随后便退出了房间,转身进了自己的房间,窝头睡觉。
陆淮生站在门口停顿了一会,才迈开步子向里走去。
映入眼帘的是,床上一片平坦,被子的一角落在了地上,林晚星不知了影踪。
陆淮生看着微起来的一角,心存疑惑的掀开了被子。
林晚星正用一种奇特的方式趴在床上,双手背过了头顶,交叉在一块,甚至还发出了轻微的呼吸声。
陆淮生嘴角轻扯了一下,走近,坐在了床边,轻喊了一声:“林晚星?”
林晚星一动不动,侧过了头,继续睡觉。
良久,见身旁的人没了动静,林晚星便翻身过来,这样趴着睡觉实在是太不舒服了。
当她微微睁眼时,却看到了一张近在咫尺的脸,林晚星吓得往后退了几步,脑袋一下撞到了头顶的靠背上,疼的她一阵惊呼。
陆淮生哂笑一声,手却不自主的抚上了她的脑袋,轻柔。
“醒了为什么不开门?还装睡?”
林晚星偏过头,躲开了陆淮生覆在她头上的手,回道:“我以为做梦呢。”
她其实就是不想开,昨晚上的事情她依稀记得一些,半夜她醒酒之后起来上厕所,回来看到了床头的手机。

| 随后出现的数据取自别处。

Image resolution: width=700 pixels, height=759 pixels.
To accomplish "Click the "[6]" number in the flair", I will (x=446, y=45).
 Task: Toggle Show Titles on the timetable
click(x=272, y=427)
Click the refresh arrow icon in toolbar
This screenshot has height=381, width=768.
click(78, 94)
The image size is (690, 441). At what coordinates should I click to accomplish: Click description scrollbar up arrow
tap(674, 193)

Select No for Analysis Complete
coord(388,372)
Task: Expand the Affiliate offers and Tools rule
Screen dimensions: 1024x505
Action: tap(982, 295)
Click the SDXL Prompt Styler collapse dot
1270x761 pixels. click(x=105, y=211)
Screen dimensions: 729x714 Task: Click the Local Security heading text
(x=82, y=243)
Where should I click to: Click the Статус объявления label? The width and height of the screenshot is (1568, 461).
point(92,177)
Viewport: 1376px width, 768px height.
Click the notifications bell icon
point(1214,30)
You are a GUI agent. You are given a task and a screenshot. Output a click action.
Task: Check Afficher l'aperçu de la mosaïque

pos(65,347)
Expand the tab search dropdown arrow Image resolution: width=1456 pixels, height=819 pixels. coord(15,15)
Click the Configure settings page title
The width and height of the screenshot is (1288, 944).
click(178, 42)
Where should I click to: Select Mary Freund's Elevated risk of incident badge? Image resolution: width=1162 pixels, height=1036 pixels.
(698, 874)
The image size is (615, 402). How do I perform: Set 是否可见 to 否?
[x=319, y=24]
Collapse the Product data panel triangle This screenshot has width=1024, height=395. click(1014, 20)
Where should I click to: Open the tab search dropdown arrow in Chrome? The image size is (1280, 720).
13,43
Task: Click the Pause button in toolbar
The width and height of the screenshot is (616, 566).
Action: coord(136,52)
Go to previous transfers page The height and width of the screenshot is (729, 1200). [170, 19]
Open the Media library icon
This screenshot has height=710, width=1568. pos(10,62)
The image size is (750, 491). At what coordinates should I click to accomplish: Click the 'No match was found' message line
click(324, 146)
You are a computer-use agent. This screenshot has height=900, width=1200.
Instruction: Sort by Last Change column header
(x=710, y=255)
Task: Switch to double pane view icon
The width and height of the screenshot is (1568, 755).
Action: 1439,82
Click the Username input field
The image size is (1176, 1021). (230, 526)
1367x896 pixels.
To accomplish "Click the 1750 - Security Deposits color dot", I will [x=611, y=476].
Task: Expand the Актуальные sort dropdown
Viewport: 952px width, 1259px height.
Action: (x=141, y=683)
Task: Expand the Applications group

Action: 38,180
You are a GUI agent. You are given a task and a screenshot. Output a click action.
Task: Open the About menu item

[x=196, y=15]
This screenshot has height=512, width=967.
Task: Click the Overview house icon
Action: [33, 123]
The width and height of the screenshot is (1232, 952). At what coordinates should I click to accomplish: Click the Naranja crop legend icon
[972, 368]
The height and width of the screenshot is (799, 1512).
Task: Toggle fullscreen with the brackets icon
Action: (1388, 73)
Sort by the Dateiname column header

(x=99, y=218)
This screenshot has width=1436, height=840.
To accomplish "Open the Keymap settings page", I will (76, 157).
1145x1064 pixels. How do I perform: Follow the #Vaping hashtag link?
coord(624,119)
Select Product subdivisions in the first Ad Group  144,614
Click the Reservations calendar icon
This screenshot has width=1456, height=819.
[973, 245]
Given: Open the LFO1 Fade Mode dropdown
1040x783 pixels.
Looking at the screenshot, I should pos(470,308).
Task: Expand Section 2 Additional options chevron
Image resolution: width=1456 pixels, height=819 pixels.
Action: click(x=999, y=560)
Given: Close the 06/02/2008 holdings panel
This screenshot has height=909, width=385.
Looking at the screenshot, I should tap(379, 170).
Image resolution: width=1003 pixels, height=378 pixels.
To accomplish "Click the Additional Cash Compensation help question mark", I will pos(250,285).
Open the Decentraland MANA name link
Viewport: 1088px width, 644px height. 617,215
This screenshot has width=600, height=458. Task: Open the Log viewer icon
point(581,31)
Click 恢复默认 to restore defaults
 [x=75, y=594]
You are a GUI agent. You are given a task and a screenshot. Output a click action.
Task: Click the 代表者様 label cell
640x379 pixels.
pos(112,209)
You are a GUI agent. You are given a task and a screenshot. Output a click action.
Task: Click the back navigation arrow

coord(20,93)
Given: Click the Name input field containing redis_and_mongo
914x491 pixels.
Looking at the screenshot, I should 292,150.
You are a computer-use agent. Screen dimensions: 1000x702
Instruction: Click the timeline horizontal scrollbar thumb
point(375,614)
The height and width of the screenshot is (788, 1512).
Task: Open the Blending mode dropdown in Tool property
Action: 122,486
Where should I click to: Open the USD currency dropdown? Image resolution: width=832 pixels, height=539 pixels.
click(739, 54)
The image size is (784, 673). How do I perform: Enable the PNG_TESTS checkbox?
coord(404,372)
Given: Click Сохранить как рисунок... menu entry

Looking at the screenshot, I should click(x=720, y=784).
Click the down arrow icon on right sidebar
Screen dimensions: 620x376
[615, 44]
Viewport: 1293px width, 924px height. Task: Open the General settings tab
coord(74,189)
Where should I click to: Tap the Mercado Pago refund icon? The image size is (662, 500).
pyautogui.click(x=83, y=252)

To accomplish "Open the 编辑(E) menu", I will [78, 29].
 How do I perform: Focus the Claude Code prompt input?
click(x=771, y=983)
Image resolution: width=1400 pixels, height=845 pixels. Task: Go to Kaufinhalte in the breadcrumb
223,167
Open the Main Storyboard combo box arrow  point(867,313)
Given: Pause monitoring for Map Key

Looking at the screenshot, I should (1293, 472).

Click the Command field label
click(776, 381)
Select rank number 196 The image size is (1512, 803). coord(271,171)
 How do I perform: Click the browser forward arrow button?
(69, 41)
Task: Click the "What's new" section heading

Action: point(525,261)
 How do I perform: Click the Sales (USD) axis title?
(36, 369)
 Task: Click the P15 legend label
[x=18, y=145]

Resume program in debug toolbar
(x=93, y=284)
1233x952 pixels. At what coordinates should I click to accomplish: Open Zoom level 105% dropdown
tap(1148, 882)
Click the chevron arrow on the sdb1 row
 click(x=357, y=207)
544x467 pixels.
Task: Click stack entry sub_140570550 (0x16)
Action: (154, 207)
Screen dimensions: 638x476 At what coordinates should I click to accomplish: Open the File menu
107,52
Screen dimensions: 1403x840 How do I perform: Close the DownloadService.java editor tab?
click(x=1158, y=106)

谁知打开一看,一长溜全是陆淮生给她打的电话和发的短信,她全都一条条的看完了。
从陆淮生发的短信上字里行间来看,林晚星能感觉到他有多着急。
虽然昨晚她一声不吭就离开了,后来打算在青港过夜也没和陆淮生联系,她有些心虚,直到看到这些短信后,她就更不想再见到陆淮生。
不管是前天在轮船上的事,还是昨天他找自己,林晚星最不想见到的人就是陆淮生,她不想让他知道自己糟糕的过去,尽管后来他说他不在乎,可是她不信。
虽然林晚星才二十二岁,但这二十二岁里,有在金角待过的五年,在心理上,她已经过了被两三句甜言蜜语就能哄骗的年纪了。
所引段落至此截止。